WHAT THE EXERCISE ASKS:
Your answer should be the lines below from the one with "Where should I click to: Expand" to the one with "The height and", both included, given again exactly and with nothing added.

INFORMATION SUPPLIED:
◇ ◇ ◇
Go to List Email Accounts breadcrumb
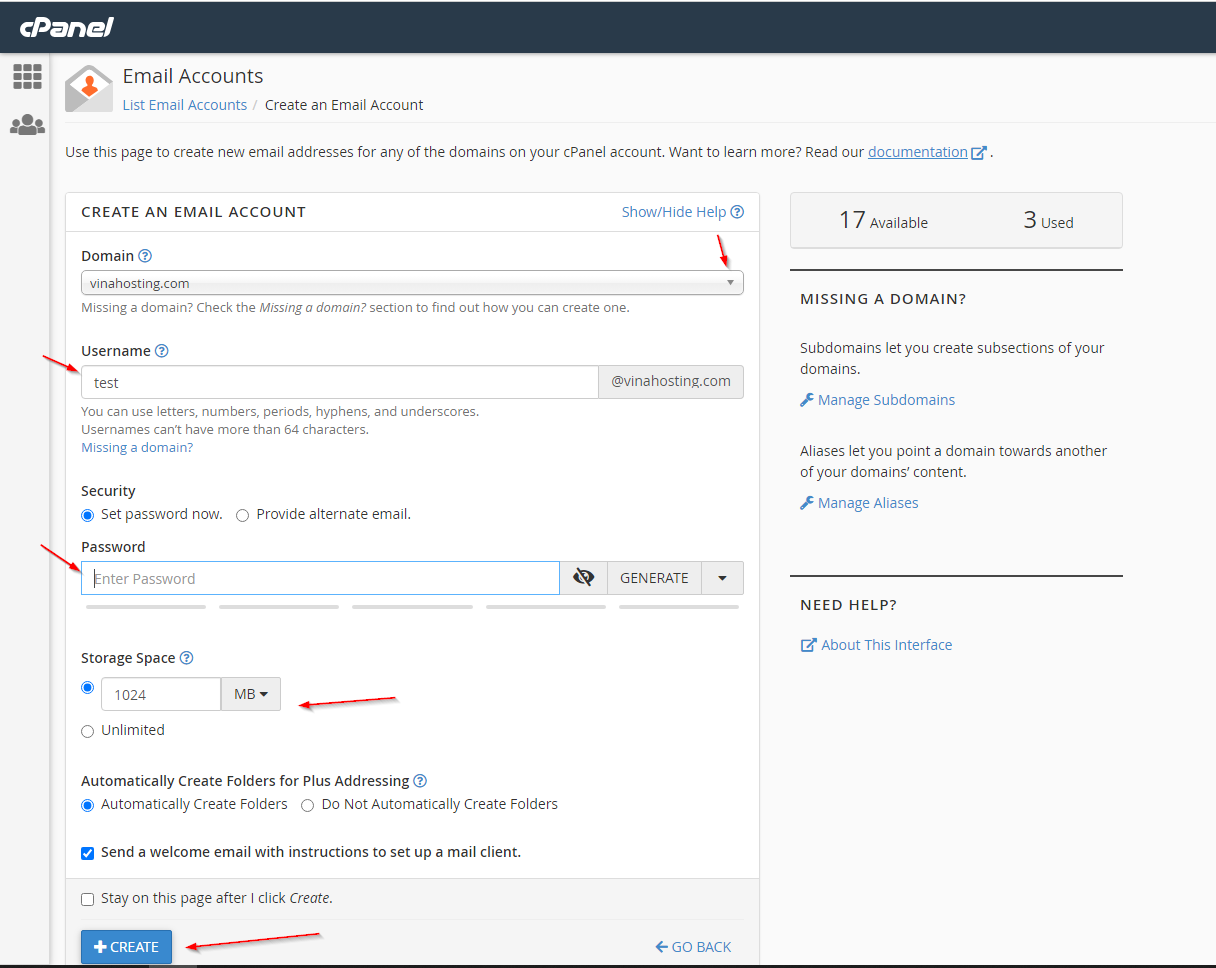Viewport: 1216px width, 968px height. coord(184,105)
◇ ◇ ◇
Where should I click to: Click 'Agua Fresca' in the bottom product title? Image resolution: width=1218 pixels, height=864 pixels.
◇ ◇ ◇
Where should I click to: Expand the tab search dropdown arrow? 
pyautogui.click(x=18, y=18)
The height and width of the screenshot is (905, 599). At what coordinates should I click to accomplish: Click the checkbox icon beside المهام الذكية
◇ ◇ ◇
RESPONSE:
Where should I click to: Expand the tab search dropdown arrow? 
pyautogui.click(x=18, y=18)
The height and width of the screenshot is (905, 599). At what coordinates should I click to accomplish: Click the checkbox icon beside المهام الذكية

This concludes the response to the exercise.